Etrange coïncidence ou expression de notre époque : quoi qu’il en soit, les films européens contemporains semblent être traversés par des doutes communs et posent souvent les mêmes questions aux spectateurs. Tel est le cas de Dark Horse, deuxième long métrage après Noi Albinoi du réalisateur Dagur Kari, et qui fait étrangement penser à Quelqu’un de bien, film italien sorti sur les écrans français presque au même moment. Tous deux placent au centre de leur univers un jeune trentenaire confondu et perdu. « Comment pourrais-je devenir père ? Je ne lis pas les journaux, je ne connais même pas le nom du premier ministre » admet Daniel, le protagoniste. On a l’impression que la jeunesse de l’Europe est à la dérive : les jeunes ne se reconnaissent plus non seulement dans une idéologie politique, ce qui serait un problème mineur, mais dans la politique elle-même et, plus généralement, dans la société qu’elle est censée représenter, administrer, gérer. Conséquence logique : ils n’ont pas d’espoir, pas de projets pour l’avenir, et cherchent à s’isoler car le monde qui les entoure leur apparaît flou et insensé. Cela dit, les deux films diffèrent beaucoup dans la façon de traiter leur sujet, et s’il est vrai, comme le dit l’un des personnages de Dark Horse, que « la forme n’est pas une formalité », c’est de ce coté là qu’on peut trouver ce qui fait la valeur de ce film par rapport à son « cousin » italien.

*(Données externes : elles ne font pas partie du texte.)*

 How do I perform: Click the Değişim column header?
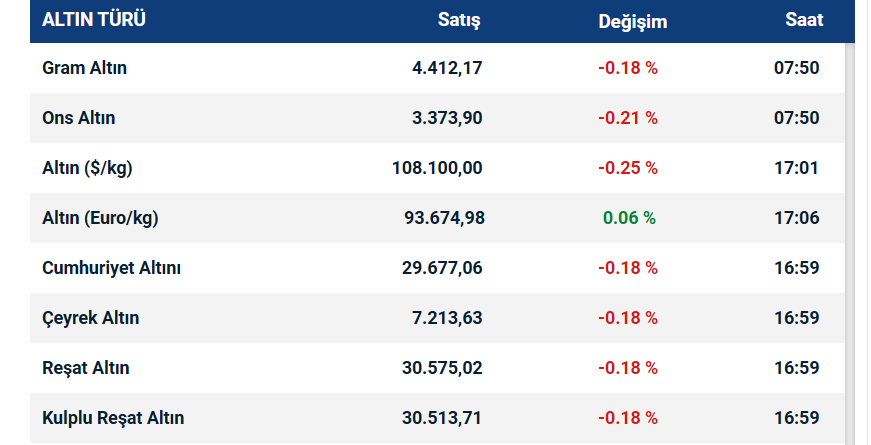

Concernant la forme, il faut d’emblée préciser que le dernier film de Dagur Kari se veut être, selon les mots du réalisateur, un « hommage au cinéma des années 60 ». En l’apparence, tout y est : noir et blanc, grains de la pellicule,… Et du coup, si en on reste à la seule surface de l’image, le film peut sembler une coquille vide, un exercice de style visant à reprendre une esthétique « rétro » sans raison réelle. Cette impression est renforcée par l’attitude du cinéaste qui, au début du film, ne fait aucun effort pour la contredire. Entre le propos : « Daniel contre la société », et la légèreté naïve des personnages, du ton, des situations, il semble y avoir un décalage et une disproportion qui peuvent parfois irriter.

Mais le film nous enchante progressivement en suivant les trajectoires des lignes géométriques qui composent les magnifiques décors, ou en se laissant tout simplement porter par la musique (composée par le groupe du réalisateur, SlowBlow) qui accompagne l’avancée d’une vieille voiture tranchant avec le Copenhague contemporain, et l’on se retrouve sans s’en apercevoir dans une fable, dans une sorte de rêve. Dagur Kari se montre astucieux : au fur et à mesure que le récit avance, il complique sa trame et nous conduit dans une tragi-comédie qui ne se prive pas d’être parfois amère ou triste.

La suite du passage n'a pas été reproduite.